Besides getting to tour the Trine campus, students learned about the workforce certification
and non-degree training programs offered at the university, as well as career opportunities
in areas such as food service, campus operations and housekeeping.
“I’m hoping they learned that they don’t have to go to college to work in a college
atmosphere,” said Nichole Brown, Mild Cognitive Disabilities teacher at Eastside.
The students also toured Trine’s engineering labs to learn more about the engineering
and support services involved with manufacturing.
“We hope that students become more aware of highly skilled, well-paid career options
in this region that don’t necessarily require a college degree,” said Linda Cooper,
employment specialist at Trine. “If students walked away with even one new idea about
possible career paths they hadn’t considered before, the visit was a success.”
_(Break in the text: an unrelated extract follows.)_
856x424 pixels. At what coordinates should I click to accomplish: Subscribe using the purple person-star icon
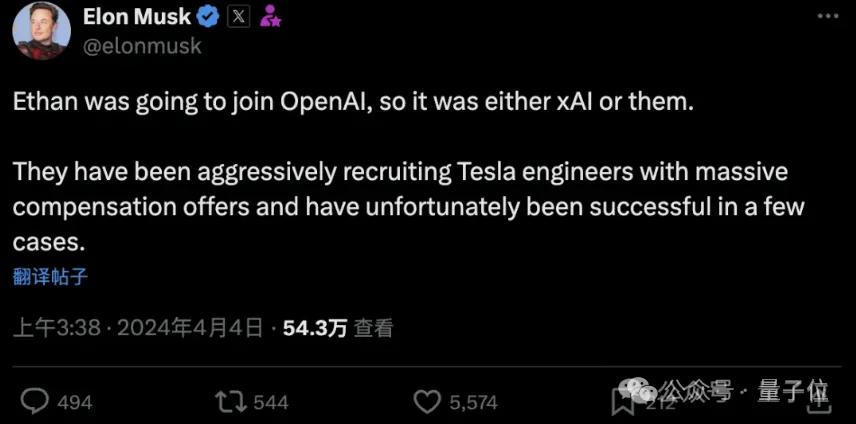[270, 17]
“Some of our kids are not college-bound, but they still want to do something within
the manufacturing career field,” said Brown, “so they still need to know there’s other
jobs out there.”
The class also has made trips to Spangler Candy, Sechler’s Pickle factory, the Auburn
firefighter training facility, DeBrand’s Chocolate, Sweetwater Sound and Fort Wayne’s
Harris Boats, and hopes to visit Vera Bradley in the future.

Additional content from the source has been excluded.